Cüzdanını koyduğun cebini karıştırdığın an, saliseler içinde kaynar sular tependen döküldü, kurudun üstüne bir de ter bastı, gözlerinde kurbağaları kıskandıracak bir bakış, ağız bir karış açık, oranı buranı bızıklarken, aradığın şeyi bulana kadar geçen minimum 10 saniye- maksimum 5 dakika. O süre içinde yine hayat senin için durdu. Zaman sektesi yaşadın. Diğer insanlar o 5 dakika içinde insanca faaliyetlerine devam ederken sen yaşamla ölüm arasında, ne baygınlık, ne uyku sayılabilecek garip bir alana alındın.

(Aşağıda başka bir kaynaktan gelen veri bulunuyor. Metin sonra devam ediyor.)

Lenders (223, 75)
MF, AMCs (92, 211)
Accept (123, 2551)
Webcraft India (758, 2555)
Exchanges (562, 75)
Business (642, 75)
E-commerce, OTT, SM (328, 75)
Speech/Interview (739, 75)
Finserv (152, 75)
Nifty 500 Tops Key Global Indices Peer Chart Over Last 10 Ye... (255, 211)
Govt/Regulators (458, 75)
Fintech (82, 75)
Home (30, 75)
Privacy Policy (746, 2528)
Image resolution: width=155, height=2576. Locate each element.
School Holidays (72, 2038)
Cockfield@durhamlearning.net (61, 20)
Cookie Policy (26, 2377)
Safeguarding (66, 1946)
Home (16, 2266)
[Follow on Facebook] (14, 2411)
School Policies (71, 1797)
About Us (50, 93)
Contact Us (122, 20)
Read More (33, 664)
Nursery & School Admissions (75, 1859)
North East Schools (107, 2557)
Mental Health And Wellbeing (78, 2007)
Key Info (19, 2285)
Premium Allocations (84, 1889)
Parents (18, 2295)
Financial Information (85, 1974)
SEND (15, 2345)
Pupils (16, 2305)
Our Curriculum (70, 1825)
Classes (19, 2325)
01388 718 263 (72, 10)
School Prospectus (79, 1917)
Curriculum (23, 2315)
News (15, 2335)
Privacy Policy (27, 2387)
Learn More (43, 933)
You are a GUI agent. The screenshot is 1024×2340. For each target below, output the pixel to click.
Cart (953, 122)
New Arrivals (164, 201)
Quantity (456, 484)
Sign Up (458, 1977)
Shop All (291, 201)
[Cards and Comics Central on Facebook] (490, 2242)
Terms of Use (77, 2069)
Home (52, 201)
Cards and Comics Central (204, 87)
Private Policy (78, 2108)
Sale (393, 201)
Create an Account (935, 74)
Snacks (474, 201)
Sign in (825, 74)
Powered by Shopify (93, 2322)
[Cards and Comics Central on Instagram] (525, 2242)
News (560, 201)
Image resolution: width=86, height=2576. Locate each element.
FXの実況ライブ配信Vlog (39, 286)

Yaşam durdu, hareketler sana slow-motion görünmeye başladı, sesler bulanıklaştı, süre uzadıkça anlamsız bir huşu çöktü, bir süre sonra hiçbir şey düşünmeden Nirvana’ya ulaştın. Üzerinde turuncu bir… neyse abartmayayım o kadar da... Ama sen hayattan koptun.

Verin “pause”umuzu, o an tüm insanlık için dursun. Tepemizde havai fişekler çakarken eğlencenin tadını çıkarabilelim.

Cep telefonuyla konuşurken, telefonda konuştuğum insanı da bu anlardan birine tanık ederek: “Amanın telefonumu kaybettim!” deyip az önce saydığım bütün bulguları adım adım yaşayıp, sağı solu kurcalarken, kendime getirildiğimde, kafamda şimşek çaktı.

Sadece şüphe anlarında değil… Kamuya açık herhangi bir şeyin bekleme sırasında, önündeki kişinin arkasından hoplayıp zıplayıp sevimlilikler yaparken bir süredir seni izlediğini fark ettiğin an, kasada cüzdanının yanında olmadığını fark ettiğin an, arabaya binince benzin lambasının tatlı tatlı parladığını gördüğün an, el sıkışacağın insanın karşında hapşırıp sana elini uzattığını gördüğün an, hiç sevmediğin ya da görmek istemediğin bir arkadaşınla çarpıştığın an da dahil olmak üzere… “Bazen” durdurabilmeliyiz.

EVET! Verin bu tuşu bize. O şeylere “dur” demeye ihtiyacımız var!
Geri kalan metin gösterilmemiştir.